1. ## simplyfy the following as much as possible

the A and B's represent matrices
A(B + A^-1)((B^-1) A) i got A^2 +AB^-1

(A + B)(A^-1 + B^-1) i got 2I + AB^-1 + BA^-1

and [A^3(A^2)^-1]^-1 i got A^-1

last one is A to power of 3 times A to power of 2 to the power of -1, all to the -1.

thanks

2. Originally Posted by b0mb3rz
the A and B's represent matrices
A(B + A^-1)((B^-1) A) i got A^2 +AB^-1

(A + B)(A^-1 + B^-1) i got 2I + AB^-1 + BA^-1

and [A^3(A^2)^-1]^-1 i got A^-1

last one is A to power of 3 times A to power of 2 to the power of -1, all to the -1.

thanks
They are all correct.

3. Hello, b0mb3rz!

I don't agree with your first answer . . .

For matrices A and B, simplify: .$\displaystyle A\cdot\left(B + A^{-1}\right)\cdot B^{-1}A$

I got: .$\displaystyle A^2 + {\color{red}AB^{-1}}$ . . . . no

$\displaystyle A\cdot (B + A^{-1})\cdot B^{-1}A \;=\;\left[A\!\cdot\! B + A\!\cdot\! A^{-1}\right]\cdot B^{-1}A$

. . . . . . . . . . . . . $\displaystyle = \;\left[A\!\cdot\!B + I\right]\cdot B^{-1}A$

. . . . . . . . . . . . . $\displaystyle = \;(A\!\cdot\!B)\cdot\left(B^{-1}A\right) + I\!\cdot\!\left(B^{-1}A\right)$

. . . . . . . . . . . . . $\displaystyle = \;A\!\cdot\!\left(B\!\cdot\! B^{-1}\right)\cdot A + B^{-1}A$

. . . . . . . . . . . . . $\displaystyle = \;A\!\cdot\! I\!\cdot\!A + B^{-1}A$

. . . . . . . . . . . . . $\displaystyle = \;A^2 + {\color{blue}B^{-1}A}$

$\displaystyle (A + B)\left(A^{-1} + B^{-1}\right)$

I got: .$\displaystyle 2I + AB^{-1} + BA^{-1}$ . . . . Right!

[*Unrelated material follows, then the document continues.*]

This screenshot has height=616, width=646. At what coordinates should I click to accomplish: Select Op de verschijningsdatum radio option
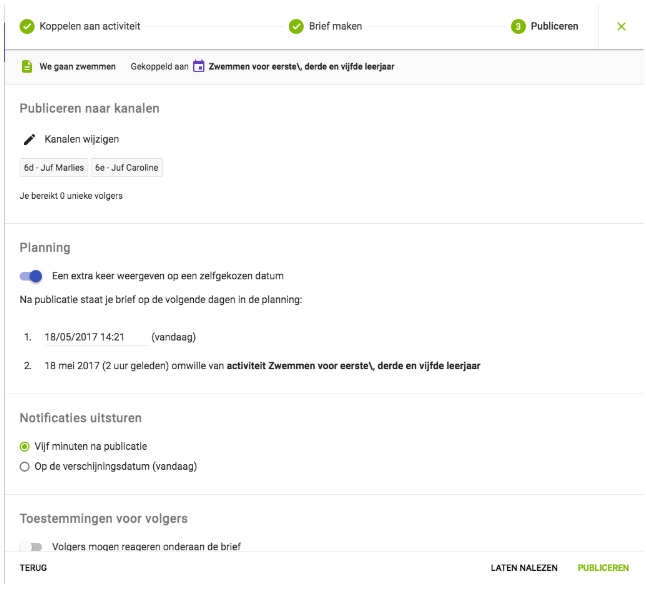coord(25,466)
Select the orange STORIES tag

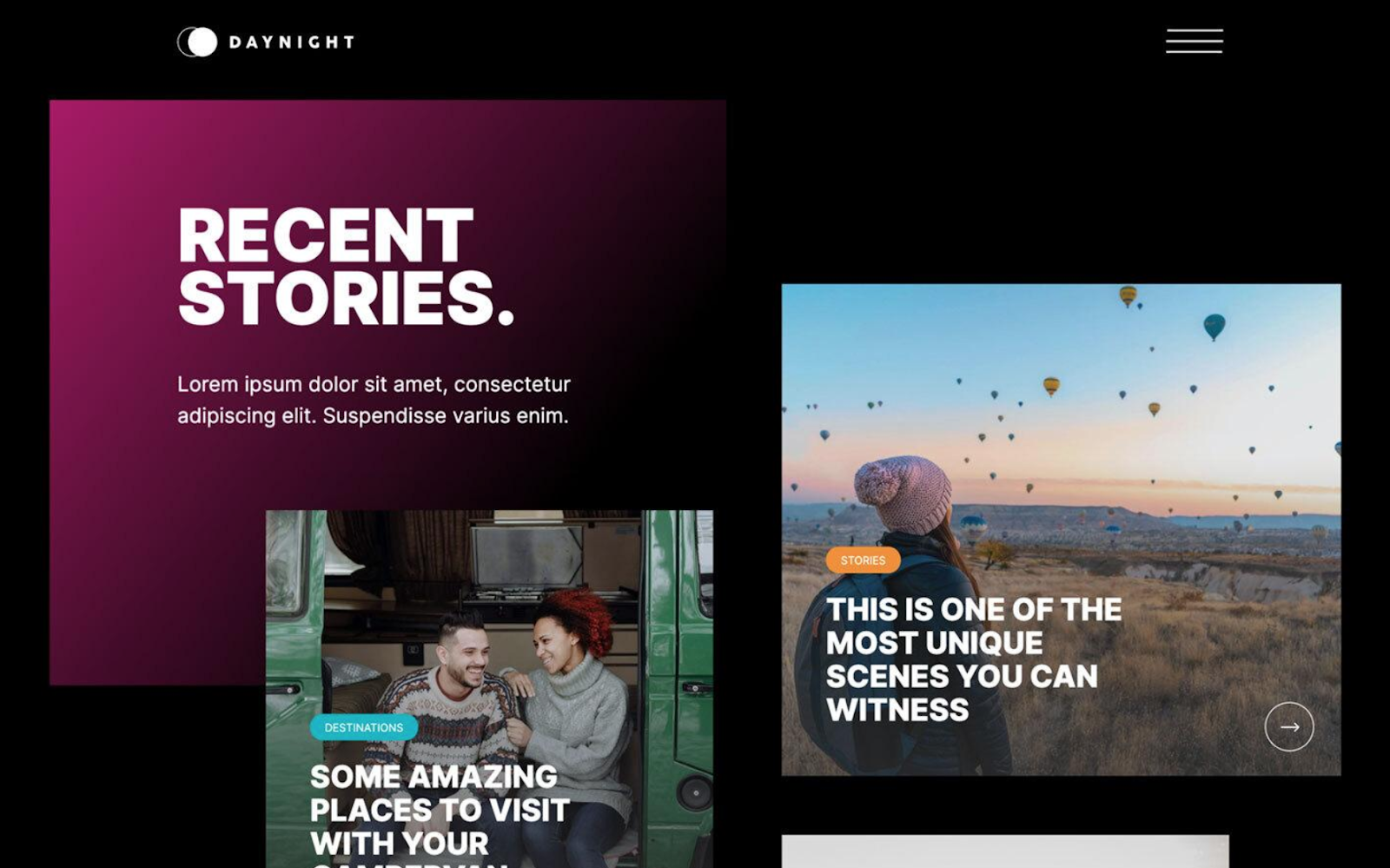pyautogui.click(x=863, y=560)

We have: .$\displaystyle (A + B)\cdot(A^{-1} + B^{-1})$

Distribute: .$\displaystyle A\cdot(A^{-1} + B^{-1}) + B\cdot(A^{-1} + B^{-1})$

Distribute: .$\displaystyle A\!\cdot\! A^{-1} + A\!\cdot\! B^{-1} + B\!\cdot\! A^{-1} + B\!\cdot\! B^{-1}$

. . . . . . .$\displaystyle = \;I + A\!\cdot\!B^{-1} + B\!\cdot\!A^{-1} + I$

. . . . . . .$\displaystyle = \;2I + AB^{-1} + BA^{-1}$

$\displaystyle \bigg[A^3\left(A^2\right)^{-1}\bigg]^{-1}$

I got: .$\displaystyle A^{-1}$ . . . . Yes!
Do we dare to apply normal exponent rules to matrices?

Does $\displaystyle A^3\cdot(A^2)^{-1} \:=\:A^3\cdot A^{-2} \;=\;A$ ?
. . The answer is Yes.

$\displaystyle A^3\cdot(A^2)^{-1} \;=\;A\cdot A^2\cdot(A^2)^{-1} \;=\;A\cdot\underbrace{\bigg[A^2\cdot(A^2)^{-1}\bigg]}_{\text{Inverses}} \;=\;A\cdot I \;=\;A$